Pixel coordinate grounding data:
= = = =
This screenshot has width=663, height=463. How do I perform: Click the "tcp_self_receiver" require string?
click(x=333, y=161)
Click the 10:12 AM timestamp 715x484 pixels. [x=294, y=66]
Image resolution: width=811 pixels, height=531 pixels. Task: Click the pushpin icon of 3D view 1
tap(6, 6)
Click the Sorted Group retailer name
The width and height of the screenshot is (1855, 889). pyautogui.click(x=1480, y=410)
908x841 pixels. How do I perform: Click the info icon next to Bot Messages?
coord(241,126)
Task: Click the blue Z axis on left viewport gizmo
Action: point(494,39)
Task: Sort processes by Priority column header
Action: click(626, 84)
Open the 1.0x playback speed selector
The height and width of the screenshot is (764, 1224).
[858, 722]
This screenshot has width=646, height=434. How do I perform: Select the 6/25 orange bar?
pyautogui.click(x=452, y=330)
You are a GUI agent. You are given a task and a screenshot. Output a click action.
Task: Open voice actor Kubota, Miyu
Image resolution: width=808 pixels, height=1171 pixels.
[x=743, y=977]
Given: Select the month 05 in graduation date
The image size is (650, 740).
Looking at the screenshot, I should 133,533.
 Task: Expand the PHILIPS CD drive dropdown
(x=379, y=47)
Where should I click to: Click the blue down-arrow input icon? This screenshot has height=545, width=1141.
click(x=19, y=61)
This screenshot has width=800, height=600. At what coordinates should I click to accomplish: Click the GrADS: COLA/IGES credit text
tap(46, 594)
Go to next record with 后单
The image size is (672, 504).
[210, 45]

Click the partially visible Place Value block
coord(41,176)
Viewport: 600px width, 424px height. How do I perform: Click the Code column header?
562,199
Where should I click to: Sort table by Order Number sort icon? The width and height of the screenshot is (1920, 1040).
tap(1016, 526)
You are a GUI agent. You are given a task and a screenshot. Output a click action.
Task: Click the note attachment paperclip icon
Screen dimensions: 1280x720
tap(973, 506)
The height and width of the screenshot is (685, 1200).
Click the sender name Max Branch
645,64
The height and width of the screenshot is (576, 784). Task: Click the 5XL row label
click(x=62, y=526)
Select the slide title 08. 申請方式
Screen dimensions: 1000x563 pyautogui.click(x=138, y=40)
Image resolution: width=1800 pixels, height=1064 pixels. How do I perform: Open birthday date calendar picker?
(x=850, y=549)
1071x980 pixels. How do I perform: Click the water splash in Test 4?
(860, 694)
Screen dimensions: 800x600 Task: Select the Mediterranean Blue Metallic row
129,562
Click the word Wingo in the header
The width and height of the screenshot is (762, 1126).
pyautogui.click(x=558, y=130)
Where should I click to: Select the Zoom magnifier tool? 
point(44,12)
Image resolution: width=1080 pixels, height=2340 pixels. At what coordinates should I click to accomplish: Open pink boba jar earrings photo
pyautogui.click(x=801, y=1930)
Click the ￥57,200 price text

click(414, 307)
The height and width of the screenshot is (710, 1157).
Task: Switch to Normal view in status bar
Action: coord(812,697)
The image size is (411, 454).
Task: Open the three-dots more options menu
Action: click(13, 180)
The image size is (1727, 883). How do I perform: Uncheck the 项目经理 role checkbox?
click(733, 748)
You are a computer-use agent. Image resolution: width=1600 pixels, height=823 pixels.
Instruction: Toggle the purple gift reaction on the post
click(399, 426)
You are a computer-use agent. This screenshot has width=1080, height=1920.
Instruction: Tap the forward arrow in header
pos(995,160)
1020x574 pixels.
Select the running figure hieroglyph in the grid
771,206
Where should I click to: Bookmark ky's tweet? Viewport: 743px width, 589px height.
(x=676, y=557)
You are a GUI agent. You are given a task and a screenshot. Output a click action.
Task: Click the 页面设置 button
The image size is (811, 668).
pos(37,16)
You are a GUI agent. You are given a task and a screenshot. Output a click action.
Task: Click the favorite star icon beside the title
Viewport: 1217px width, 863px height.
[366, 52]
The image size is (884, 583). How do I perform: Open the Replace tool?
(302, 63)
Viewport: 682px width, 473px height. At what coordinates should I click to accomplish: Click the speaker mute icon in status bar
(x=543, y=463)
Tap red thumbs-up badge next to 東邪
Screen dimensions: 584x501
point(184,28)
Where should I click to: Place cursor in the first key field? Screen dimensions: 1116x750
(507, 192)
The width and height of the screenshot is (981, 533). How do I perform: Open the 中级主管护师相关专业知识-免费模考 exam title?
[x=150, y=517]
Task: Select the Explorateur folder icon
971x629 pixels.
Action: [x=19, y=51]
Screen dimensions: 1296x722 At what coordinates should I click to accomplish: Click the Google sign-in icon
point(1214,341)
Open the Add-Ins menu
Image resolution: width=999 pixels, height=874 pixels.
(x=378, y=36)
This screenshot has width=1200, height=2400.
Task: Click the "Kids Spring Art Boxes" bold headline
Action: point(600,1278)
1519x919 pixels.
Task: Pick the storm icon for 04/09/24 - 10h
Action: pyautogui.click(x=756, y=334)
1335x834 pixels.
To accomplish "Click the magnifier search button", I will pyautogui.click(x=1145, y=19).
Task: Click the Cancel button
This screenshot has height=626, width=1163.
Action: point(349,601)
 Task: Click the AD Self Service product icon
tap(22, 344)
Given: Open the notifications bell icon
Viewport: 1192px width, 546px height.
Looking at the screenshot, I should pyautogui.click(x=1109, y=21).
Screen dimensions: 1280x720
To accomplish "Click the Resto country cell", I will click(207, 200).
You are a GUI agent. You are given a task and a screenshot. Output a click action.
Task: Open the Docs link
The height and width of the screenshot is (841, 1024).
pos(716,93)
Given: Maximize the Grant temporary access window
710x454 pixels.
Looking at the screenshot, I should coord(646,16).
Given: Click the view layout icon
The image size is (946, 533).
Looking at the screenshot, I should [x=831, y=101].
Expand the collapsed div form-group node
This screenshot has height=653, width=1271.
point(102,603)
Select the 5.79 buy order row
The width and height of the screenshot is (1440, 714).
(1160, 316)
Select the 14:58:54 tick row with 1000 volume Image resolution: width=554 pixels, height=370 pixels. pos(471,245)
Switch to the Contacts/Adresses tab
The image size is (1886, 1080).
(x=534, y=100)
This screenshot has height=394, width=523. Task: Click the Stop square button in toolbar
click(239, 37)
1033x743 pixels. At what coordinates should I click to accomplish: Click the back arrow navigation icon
= = = =
Goal of the exercise: Search the records for the string "computer" and return every line in which it occurs.

Response area:
You are a computer-use agent. Image resolution: width=1600 pixels, height=823 pixels.
You are a computer-use agent. This screenshot has width=1080, height=1920.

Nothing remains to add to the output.